The second book I read over the vacations in Chamonix is Olen Steinhauer’s An American spy. This is the third instalment in the stories of Milo Weaver, the never-truly-retired Tourist. The volume is more into tying loose ends from previous books than into creating a new compelling story, even though it plays on the disappearance of loved ones and on a maze of double- and triple-agents. The fact that the story is told from many perspectives does not help (it is as if Weaver is now a secondary character) and the conclusion is fairly anticlimactic. A bit of nitpicking: a couple of spies (Tourists) travel to Jeddah in Saudi Arabia on a tourist visa, but there is no such thing as a Saudi tourist visa. Plus, the behaviour of the characters there is incompatible with the strict laws of Saudi Arabia.
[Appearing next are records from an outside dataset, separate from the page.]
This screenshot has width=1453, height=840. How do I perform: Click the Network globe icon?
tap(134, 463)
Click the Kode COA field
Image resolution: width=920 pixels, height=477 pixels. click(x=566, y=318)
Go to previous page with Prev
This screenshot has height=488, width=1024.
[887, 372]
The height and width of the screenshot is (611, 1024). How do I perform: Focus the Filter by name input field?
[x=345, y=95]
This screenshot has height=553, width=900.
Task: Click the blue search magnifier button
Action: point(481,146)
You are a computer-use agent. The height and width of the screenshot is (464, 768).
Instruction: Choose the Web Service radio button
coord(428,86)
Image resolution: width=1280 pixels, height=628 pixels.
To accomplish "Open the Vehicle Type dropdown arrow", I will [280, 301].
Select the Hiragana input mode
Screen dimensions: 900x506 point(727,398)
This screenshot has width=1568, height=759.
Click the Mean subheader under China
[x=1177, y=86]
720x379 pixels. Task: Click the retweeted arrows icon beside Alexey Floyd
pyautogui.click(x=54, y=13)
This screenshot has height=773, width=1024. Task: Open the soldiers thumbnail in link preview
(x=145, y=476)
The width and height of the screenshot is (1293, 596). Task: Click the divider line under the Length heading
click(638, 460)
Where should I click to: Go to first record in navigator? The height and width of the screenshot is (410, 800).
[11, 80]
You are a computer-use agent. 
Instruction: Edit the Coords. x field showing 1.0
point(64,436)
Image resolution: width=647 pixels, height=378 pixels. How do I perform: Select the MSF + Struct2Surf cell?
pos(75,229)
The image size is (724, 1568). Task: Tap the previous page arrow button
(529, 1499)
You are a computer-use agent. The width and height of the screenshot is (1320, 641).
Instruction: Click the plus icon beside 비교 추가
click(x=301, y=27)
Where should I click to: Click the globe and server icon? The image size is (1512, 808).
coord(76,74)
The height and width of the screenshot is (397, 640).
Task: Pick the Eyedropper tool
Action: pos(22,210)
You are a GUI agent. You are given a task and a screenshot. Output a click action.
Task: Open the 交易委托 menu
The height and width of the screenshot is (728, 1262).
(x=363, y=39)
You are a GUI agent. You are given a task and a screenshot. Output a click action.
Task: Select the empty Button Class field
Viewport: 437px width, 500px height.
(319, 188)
A third book completed during those vacations is Gutted, by Tony Black. (I had actually bought this book in Warwick for my son’ British studies project but he did not look further than the backcover.) The book is taking place in Edinburgh, starting on Corstorphine Hill with a dog beating, and continuing in the seediest estates of Edinburgh where dog fights are parts of the shadow economy. The main character of the novel is the anti-hero Gus Drury, who is engaged so thoroughly in self-destruction that he would make John Rebus sound like a teetotaller! Gus is an ex-journalist who lost his job and wife to scoosh, running a pub with the help of two friends. Why he gets involved in an investigation remains unclear to me for the whole book: While Black has been hailed as a beacon for Celtic Noir, and while the style is gritty and enjoyable, I find the plot a wee bit shallow, with an uncomfortable number of coincidences. While finding this book was like discovering a long lost sibling of Rankin’s Rebus, with a pleasurable stroll through Edinburgh (!), I am far from certain I can contemplate reading the whole series

Lastly, I read (most of) Giant Thief, by David Tallerman. By bits. This may be the least convincing book in the list. The story is one of a thief who finds himself enrolled in an army he has no reason to support and steals an artefact which value he is unaware of when deserting, along with a giant. The pursuit drags on forever. There are many reasons I disliked the book: the plot is shallow, the main character is the ultimate cynic, with not enough depth to build upon. Definitely missing the sparkling charm of the Lies of Locke Lamorra.

Surprising recycling!

Posted in Books, pictures with tags , , on May 15, 2011 by xi'an

The US cover of Patrick Rothfuss’ The Wise Man’s Fear is this above gloomy passage in what appears to be a medieval fortified city… (It could be Edinburgh, it could be Saint-Malo, any idea anyone?!) So I am surprised the same picture is used for another 2004 book, Powers of Detection, which is a collection of short stories edited by Dana Stabenow, featuring Anne Perry, Charlaine Harris, and others…

It is not exactly the same picture, since taken from under a covered passage, but it is definitely the same place! It is unlikely that Powers of Detection has such an audience as to confuse Rothfuss’ fans, but I wonder if this will require a change of cover for the second printing of The Wise Man’s Fear.